Publisher/Date: Riverhead Books, Jan. 2001
Genre: Coming of Age
When reading Shay Youngblood’s BLACK GIRL IN PARIS, you’ll feel as if you’ve stepped in to France’s capital city yourself. You’ll rendezvous with Eden, the protagonist in Youngblood’s adventurous tale, as she travels the city in search of literary greatness and her mentor, James Baldwin.
Eden grew up a poor Southern girl in Birmingham, when in the late 1960s, the racial climate was violent at its worst. The four girls killed in the infamous church bombing was a significant event in Eden’s young life, and she vows to one day live in a city where life is free. In Paris, Eden believes, black people are just people and not a color.
So at age 26, recently graduated and looking for something more, Eden takes off to Paris. She arrives with only $200 but hopes to gain immeasurable riches from life experiences.

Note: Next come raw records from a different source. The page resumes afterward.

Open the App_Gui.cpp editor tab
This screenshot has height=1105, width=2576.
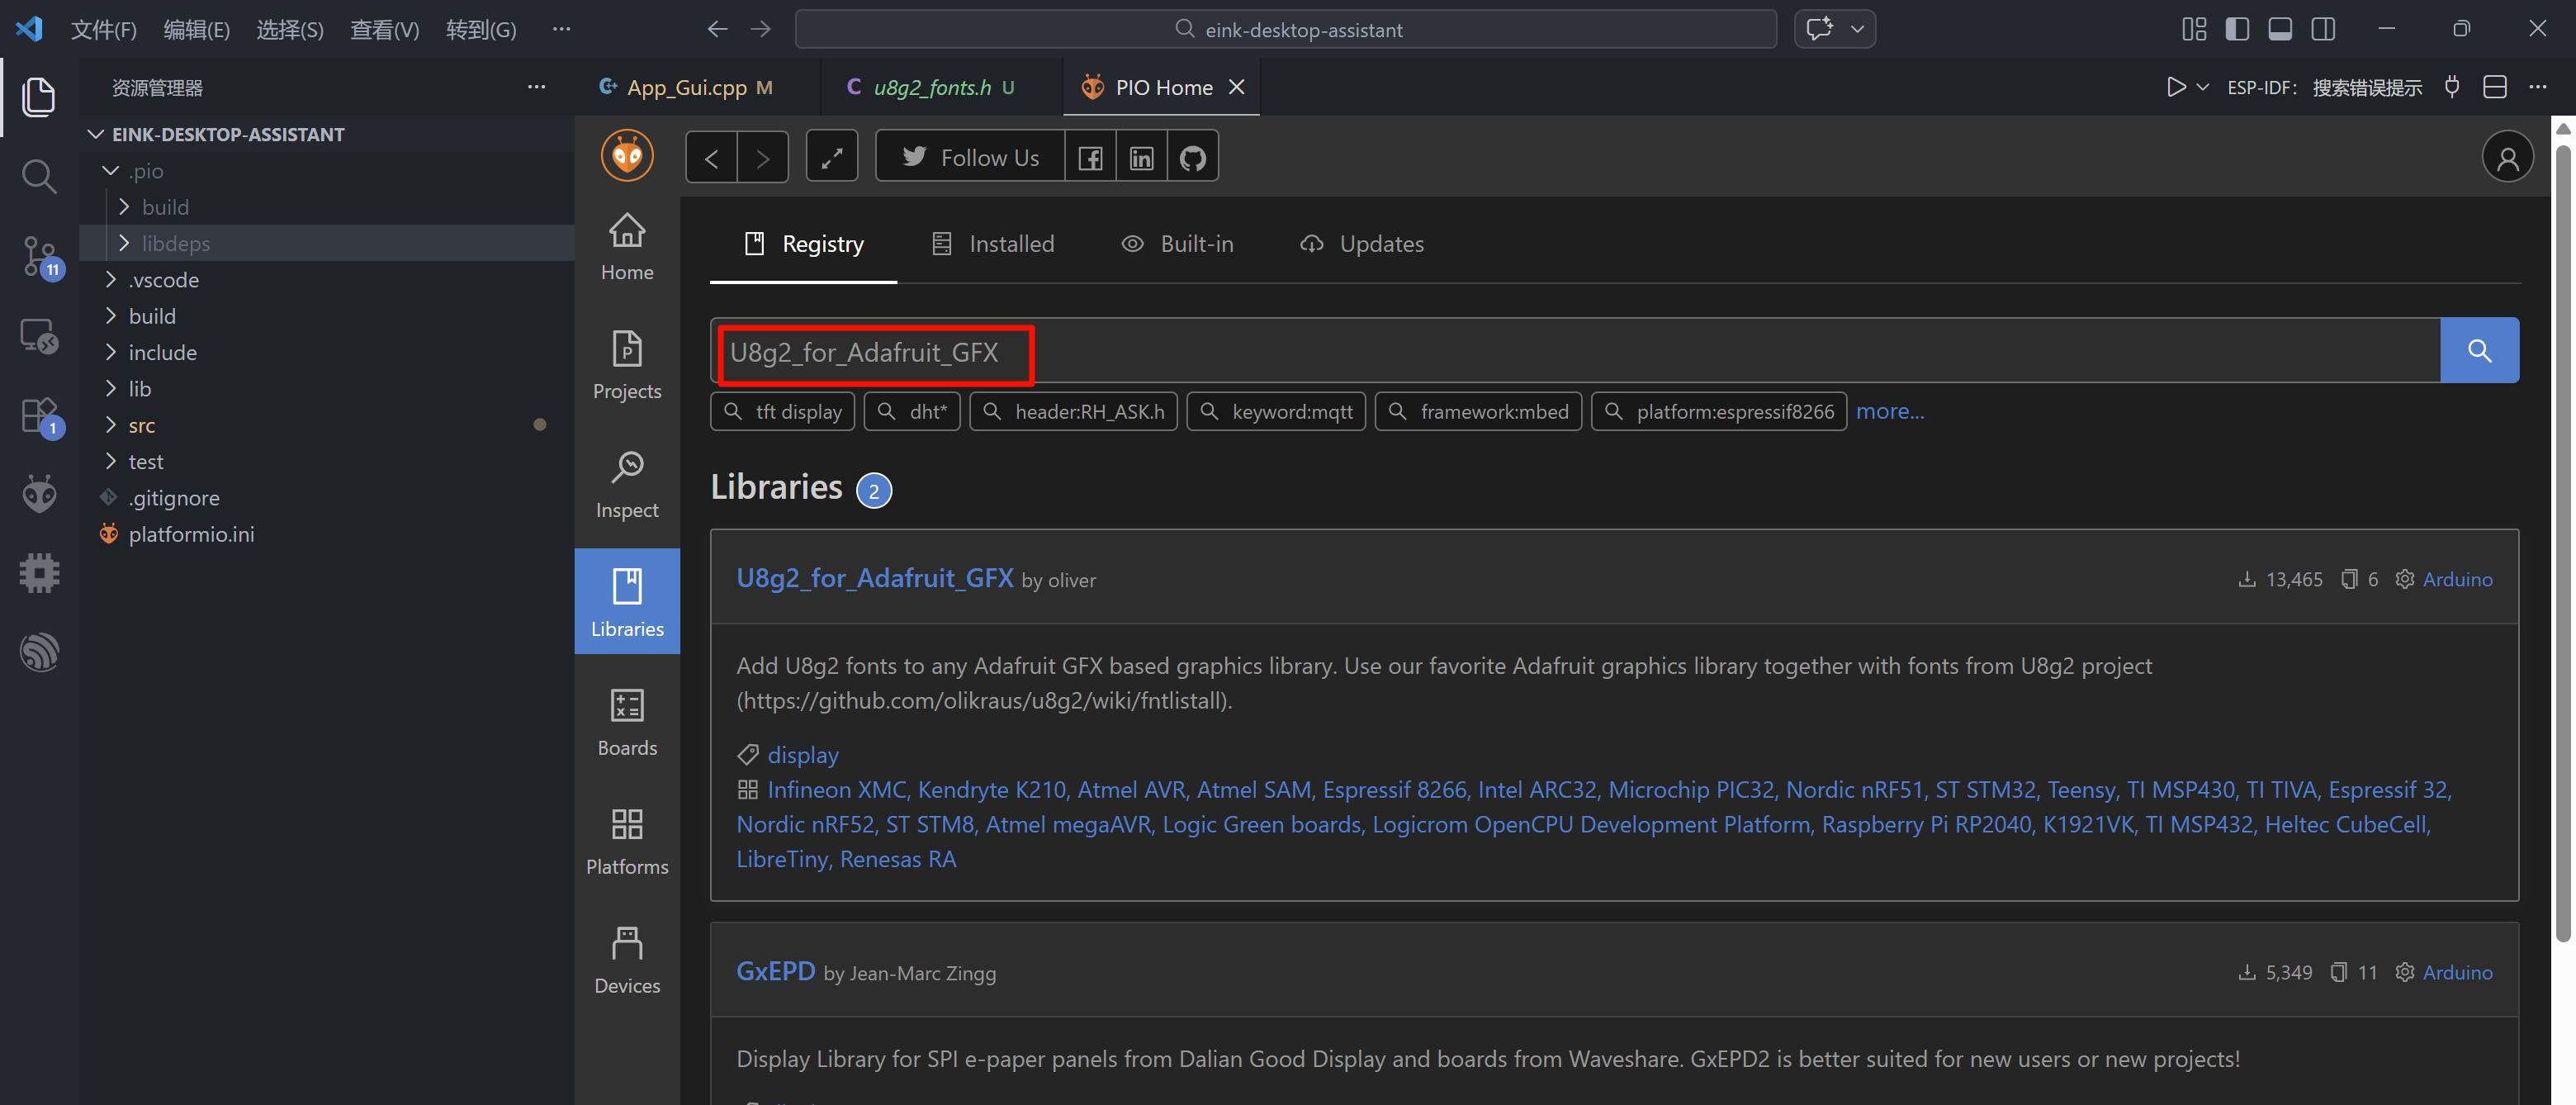[x=687, y=88]
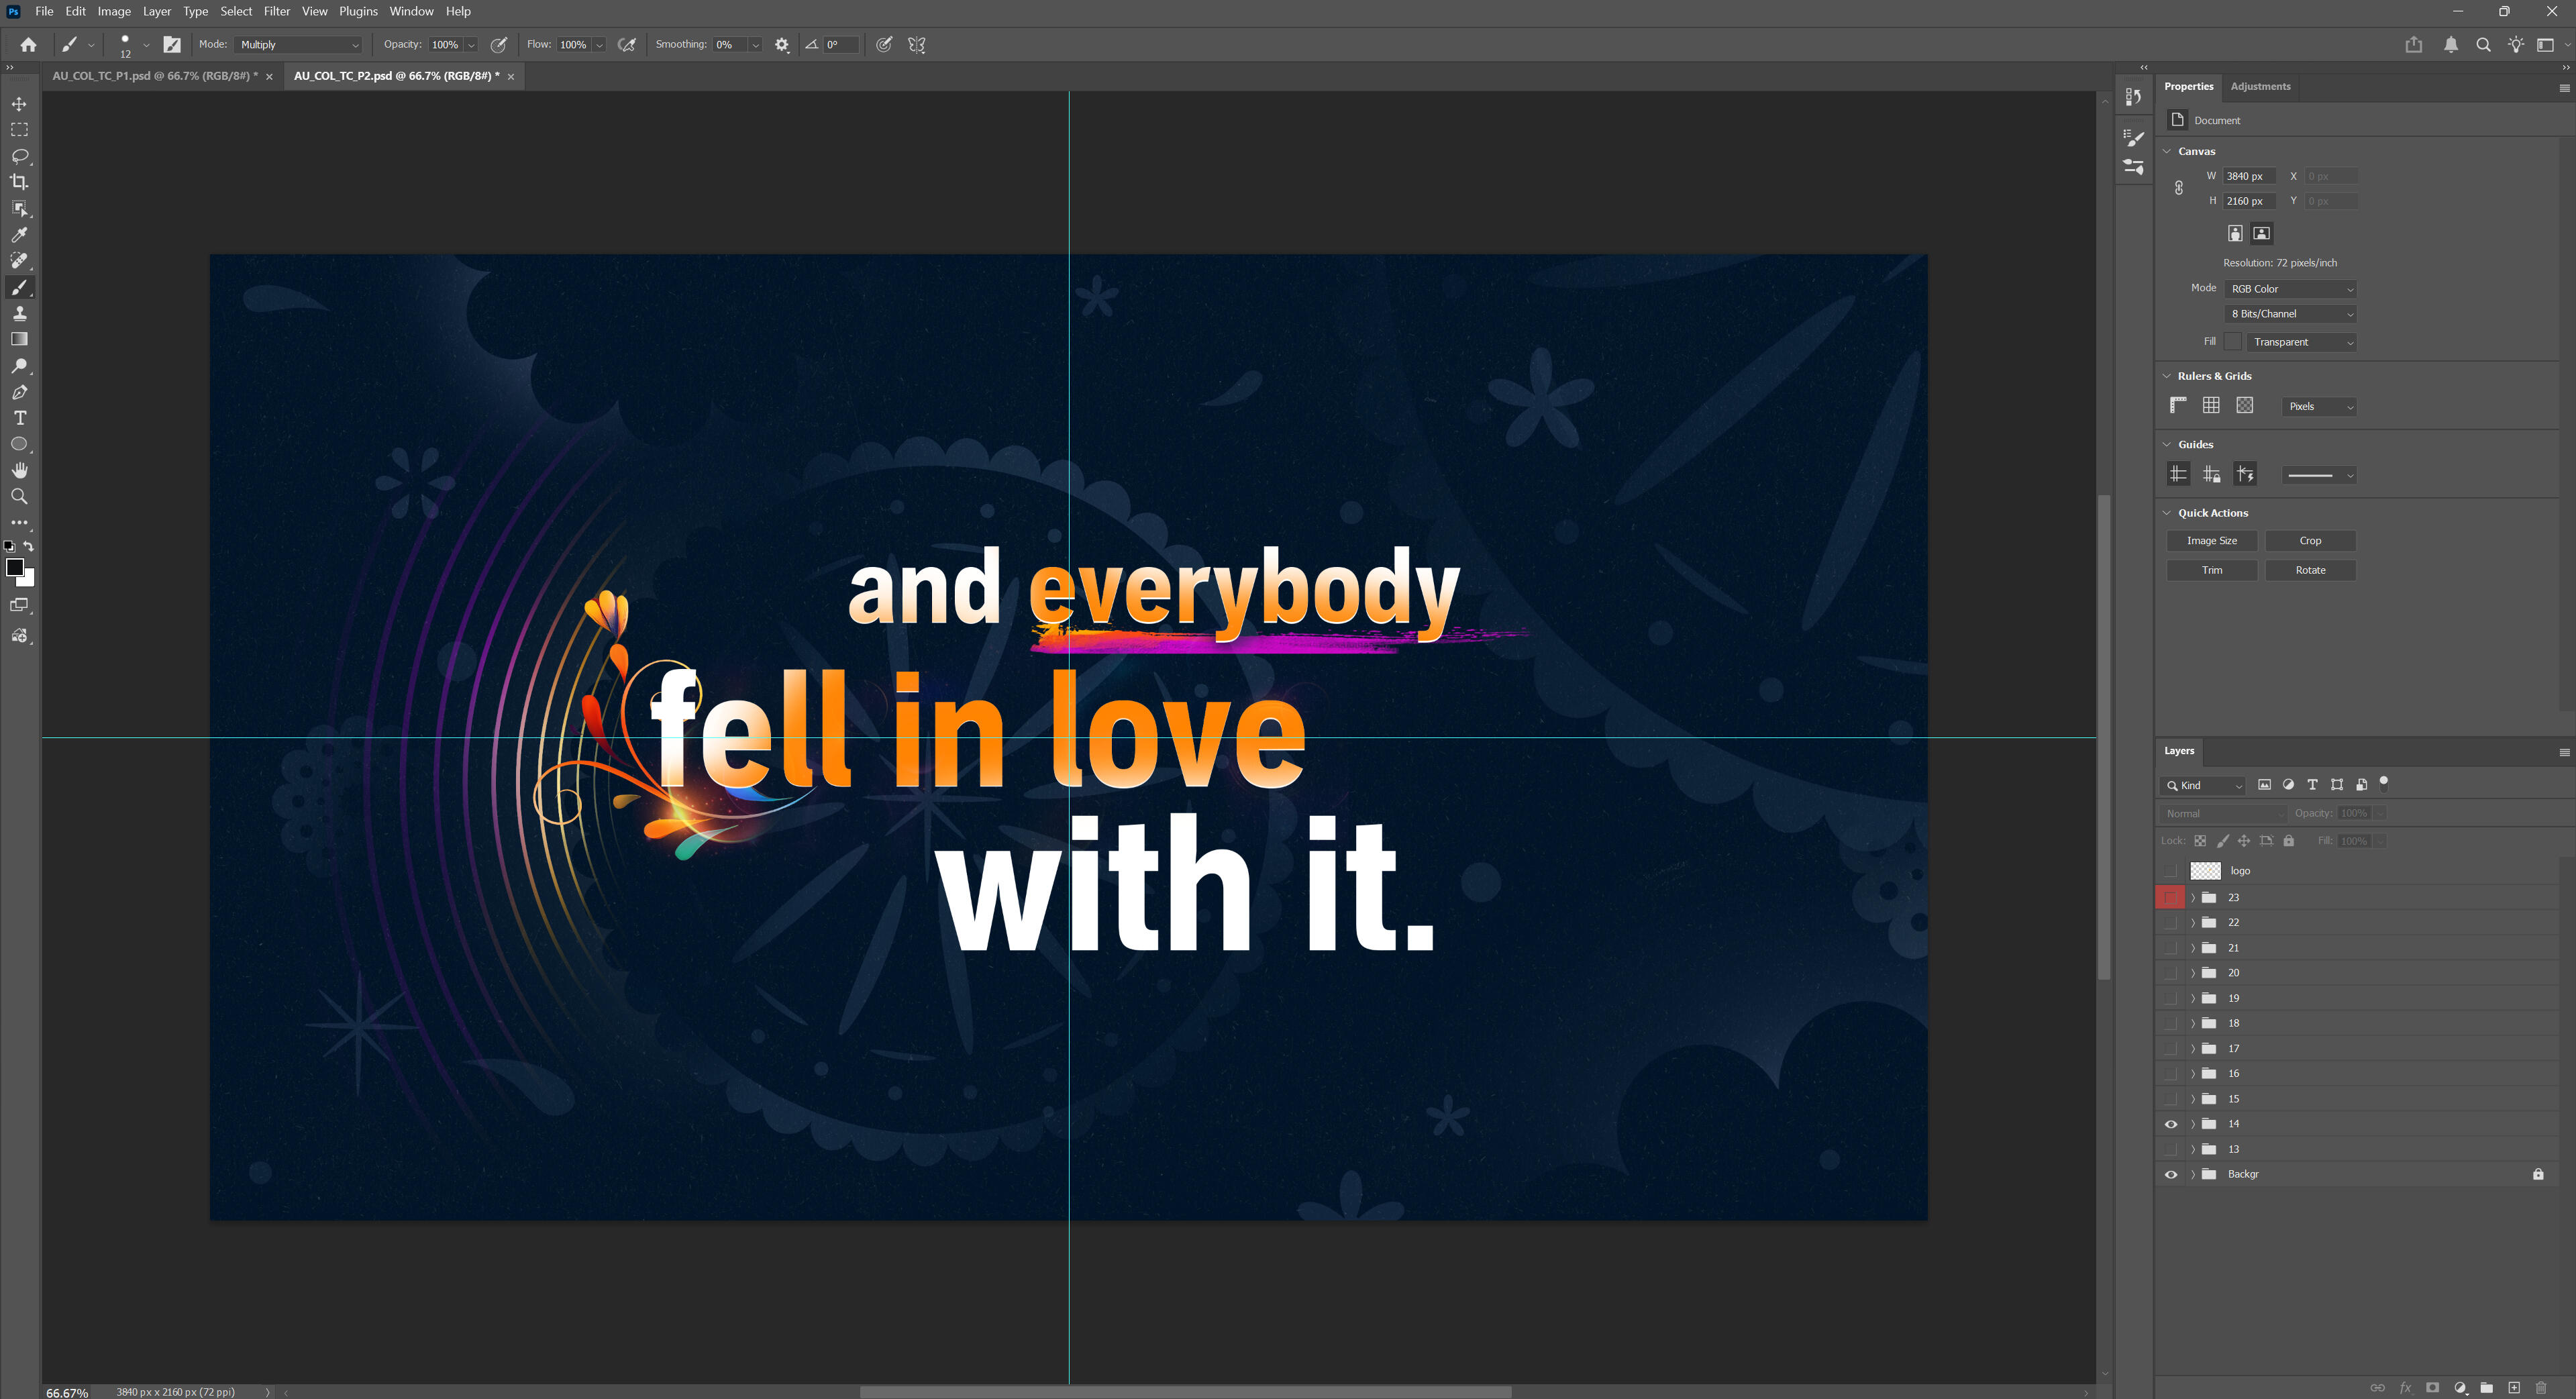The image size is (2576, 1399).
Task: Click the Trim quick action button
Action: (x=2211, y=570)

During her stay in the City of Lights, Eden befriends many eccentric personalities, including her flamboyant tour guide, Indego, who shows her the real Paris that tourists never see. She also involves herself in romantic tête-à-tête with Ving, a white jazz musician. It is with him that despite how liberated Paris seems, she’s reminded with disdain that she’s still a black woman. Eden also engages in an erotic friendship with a woman, Luce, which teaches her the true meaning of love.
Every adventure, every moment is vividly captured in Eden’s expedition in Paris that you feel as if you’re there, traveling with her through the French boulevards and savoring the foods. Although her outing was the poor man’s experience of Paris–many days she didn’t know where she would lay her head that night– she emerged a much stronger person.
Youngblood’s lyrical prose was superb, and her characters rang true. I wouldn’t take nothing her
Eden’s journey now — except to one day go myself.